Markets received a jolt this Monday as Bank of Japan’s (BOJ) Governor, Kazuo Ueda, hinted at a potential shift in the bank’s monetary policy. Over the weekend, Ueda said he might have enough data by year-end to contemplate raising interest rates, significantly affecting the USD/JPY, which dropped sharply in early trade.
In an interview with Yomiuri newspaper, Ueda stated, “Once we’re convinced Japan will see sustained rises in inflation accompanied by wage growth, there are various options we can take.” Moreover, he added that if Japan could achieve its 2% inflation target after ending negative rates, the bank would proceed to do so.
However, Ueda also tempered expectations for immediate change. He reaffirmed the BOJ’s commitment to ultra-easy monetary policy until inflation will inevitably stabilize around the 2% target. “While Japan is showing budding positive signs, achievement of our target isn’t in sight yet,” he noted.
Additionally, he emphasized the importance of continued wage growth next year, given its connection to services inflation. Consequently, BOJ’s next move may not be to end yield-curve control (YCC), a strategy involving large-scale purchases of Japanese government debt. Instead, it may abandon its overnight policy rate of -0.1%, which has existed since before the Global Financial Crisis.
Even though Ueda’s remarks don’t confirm an end to negative rates, they suggest a possible recalibration based on expected U.S. interest rates. Recently, the BOJ tweaked YCC to allow 10-year yields to move more flexibly, even up to 100 basis points, a significant change from current levels.

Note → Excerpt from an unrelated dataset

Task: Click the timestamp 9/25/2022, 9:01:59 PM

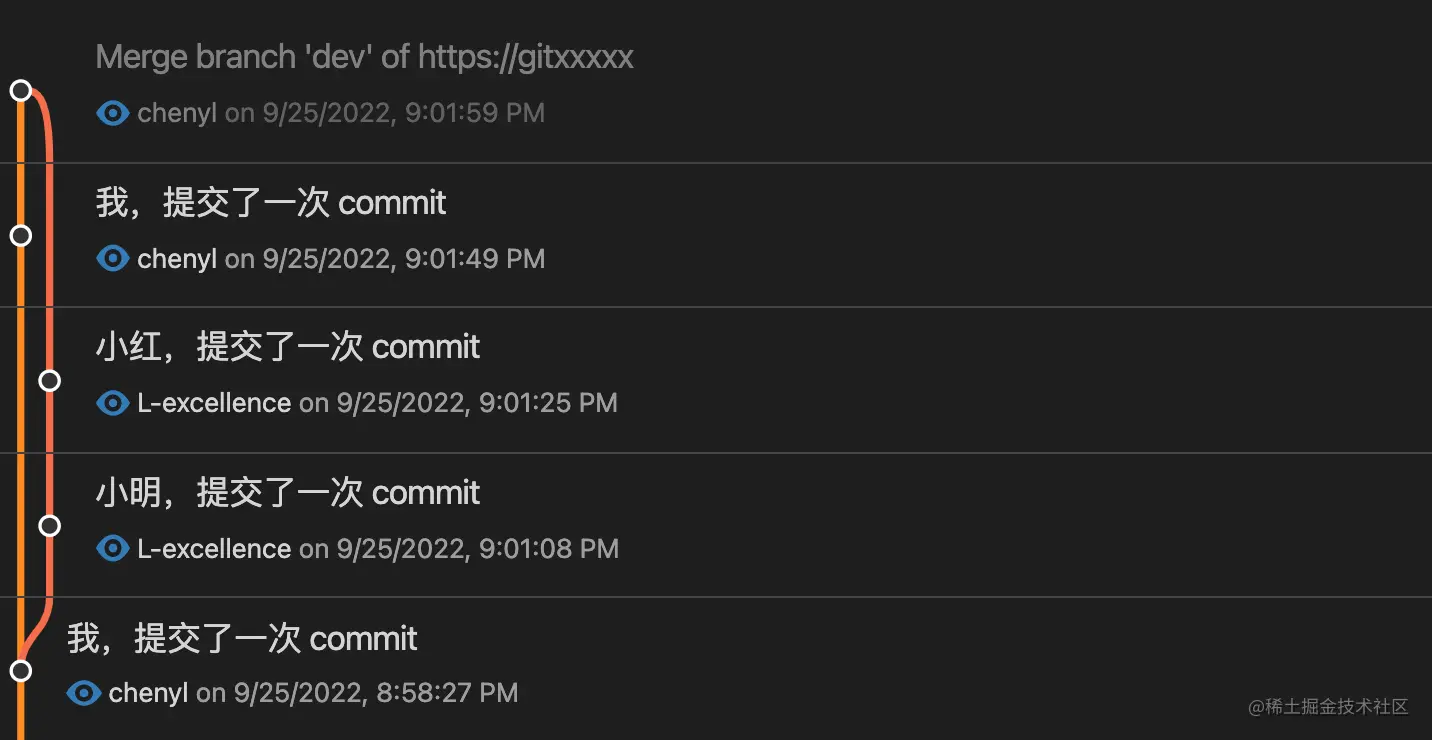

Therefore, sustainable inflationary pressures in Japan could lead to longer-dated Japanese yields drifting higher, narrowing the yield differential with the United States without necessarily reducing U.S. yields.
Ueda’s comments had an immediate market impact. The USD/JPY pair plunged, hitting lows of 146.64 and remaining under pressure. This adds weight to the possibility of a near-term downside, especially after the pair struggled to break above 148 multiple times last week. The U.S. dollar index rally also appears fatigued, signaling room for profit-taking.
Besides, macro events could reverse this selloff. A softer stance from the ECB or a hotter-than-expected U.S. CPI report could renew dollar strength. Hence, as the Federal Reserve’s FOMC Committee convenes next week, market watchers will be glued to their screens for any new policy decisions.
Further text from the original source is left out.